=== YOUR OBJECTIVE ===
Locate every line in the records below that contains the word "agent", and copy each one.

DATA SHOWN Block Start

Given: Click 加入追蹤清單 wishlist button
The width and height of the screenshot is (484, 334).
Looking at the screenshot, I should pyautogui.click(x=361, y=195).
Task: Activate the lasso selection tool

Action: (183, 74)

DATA SHOWN Block End
DATA SHOWN Block Start

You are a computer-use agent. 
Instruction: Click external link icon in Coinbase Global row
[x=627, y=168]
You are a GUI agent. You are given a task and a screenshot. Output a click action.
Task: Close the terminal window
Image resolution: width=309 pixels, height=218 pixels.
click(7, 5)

DATA SHOWN Block End
DATA SHOWN Block Start

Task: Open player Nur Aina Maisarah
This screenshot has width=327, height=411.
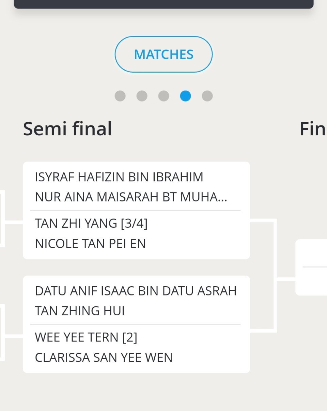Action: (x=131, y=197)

DATA SHOWN Block End

=== RESULT OF THE TASK ===
You are a computer-use agent. 
You are a GUI agent. You are given a task and a screenshot. Output a click action.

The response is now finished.